## Dataset excerpts
_ _ _

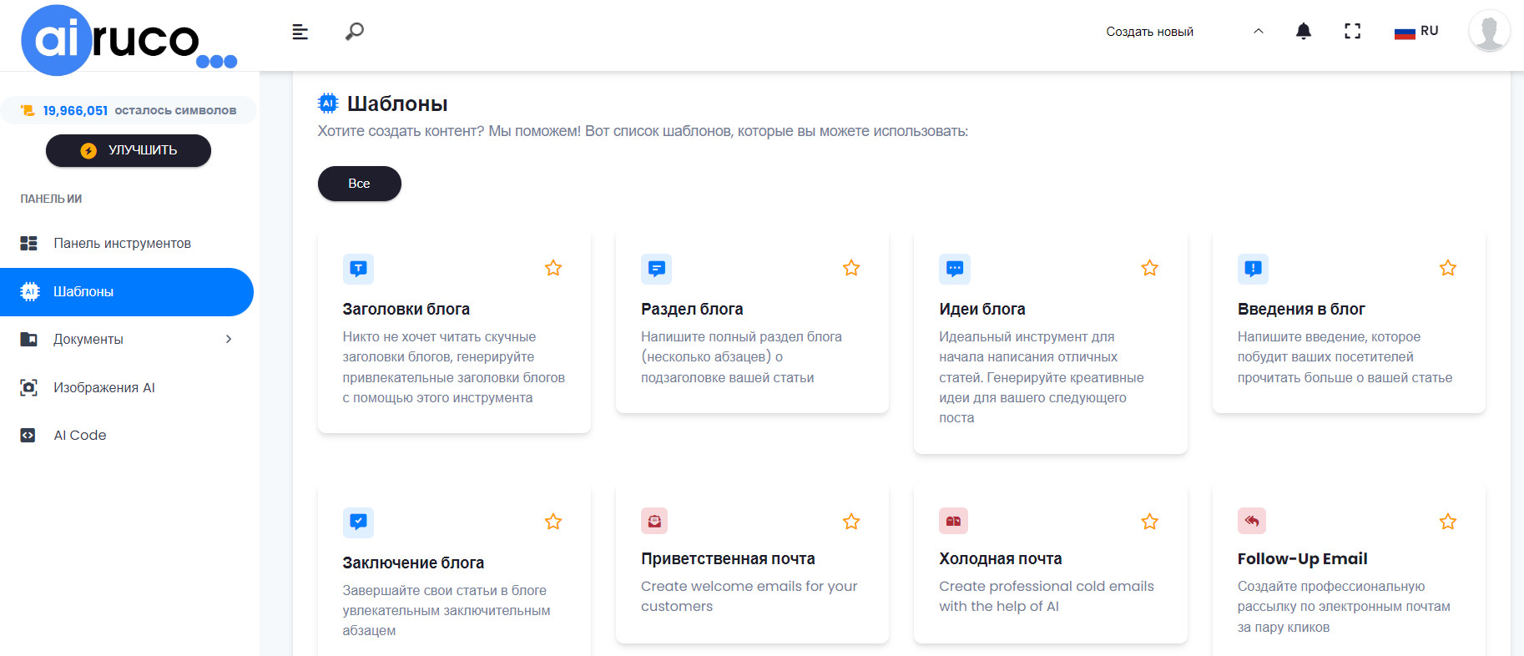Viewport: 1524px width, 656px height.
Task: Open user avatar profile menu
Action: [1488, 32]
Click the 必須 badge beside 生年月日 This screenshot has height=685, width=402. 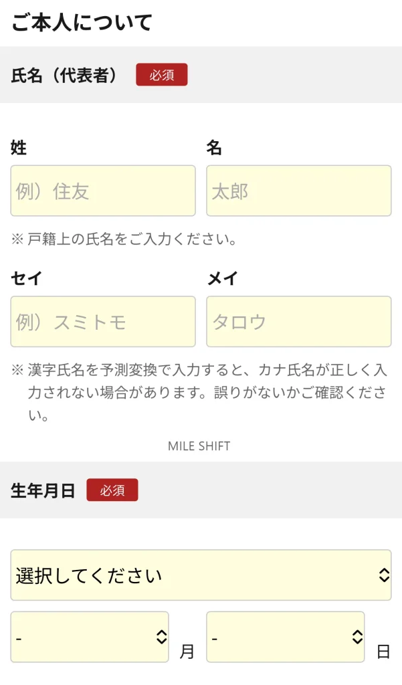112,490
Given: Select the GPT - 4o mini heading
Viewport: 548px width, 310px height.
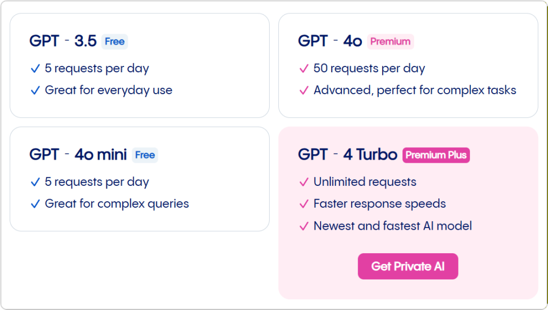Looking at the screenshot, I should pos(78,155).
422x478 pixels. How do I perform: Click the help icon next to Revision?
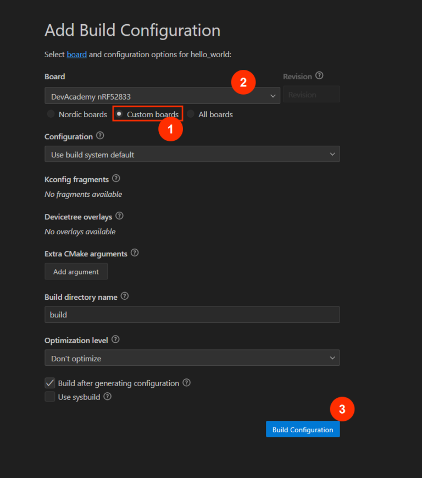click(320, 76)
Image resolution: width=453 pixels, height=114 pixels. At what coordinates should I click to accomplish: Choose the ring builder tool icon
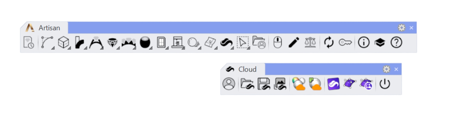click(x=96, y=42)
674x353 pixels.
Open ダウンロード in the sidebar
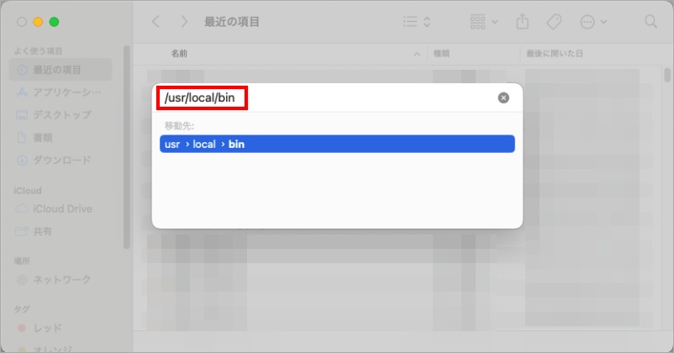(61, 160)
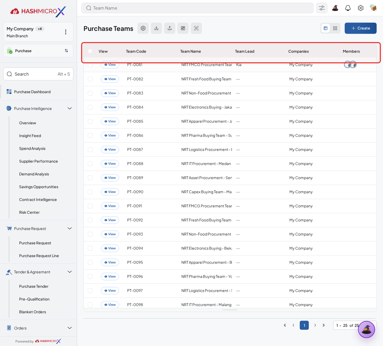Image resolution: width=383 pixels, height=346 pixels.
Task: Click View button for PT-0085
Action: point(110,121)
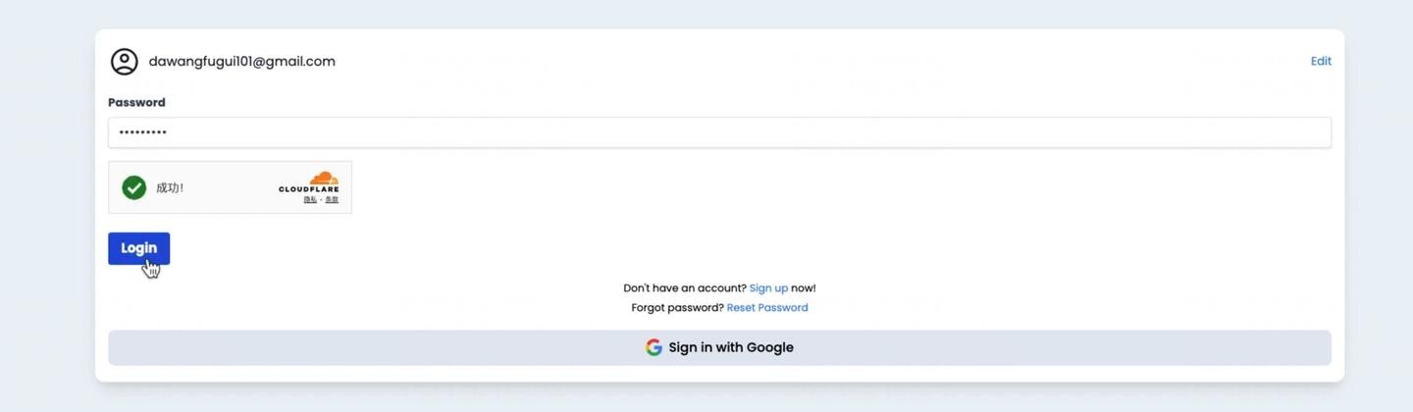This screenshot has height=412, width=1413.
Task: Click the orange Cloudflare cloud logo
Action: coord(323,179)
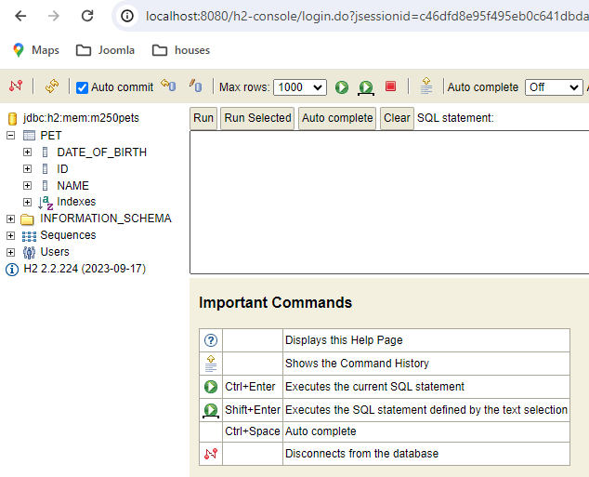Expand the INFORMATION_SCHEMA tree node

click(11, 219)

_ _ _

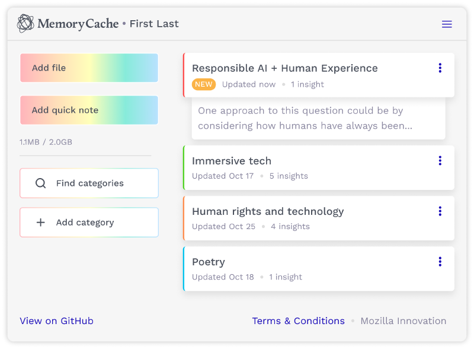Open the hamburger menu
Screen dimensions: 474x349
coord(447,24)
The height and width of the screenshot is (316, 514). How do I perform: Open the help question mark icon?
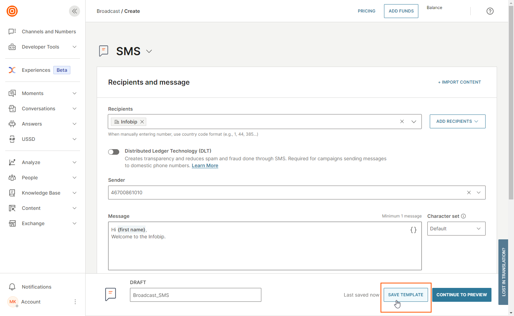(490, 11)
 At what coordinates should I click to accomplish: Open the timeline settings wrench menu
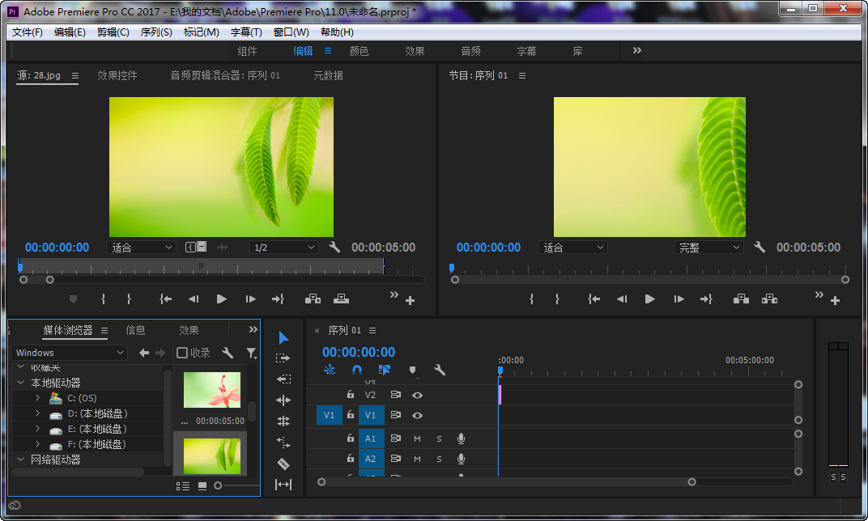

_ _ _

## EXERCISE DESCRIPTION
Between and including the line above that contains "The height and" and the line that contains "At what coordinates should I click to accomplish: Open", restate every line word for word. Pictures stay out.

## EXERCISE RESULT
The height and width of the screenshot is (316, 514). How do I perform: Open the help question mark icon?
(490, 11)
 At what coordinates should I click to accomplish: Open the timeline settings wrench menu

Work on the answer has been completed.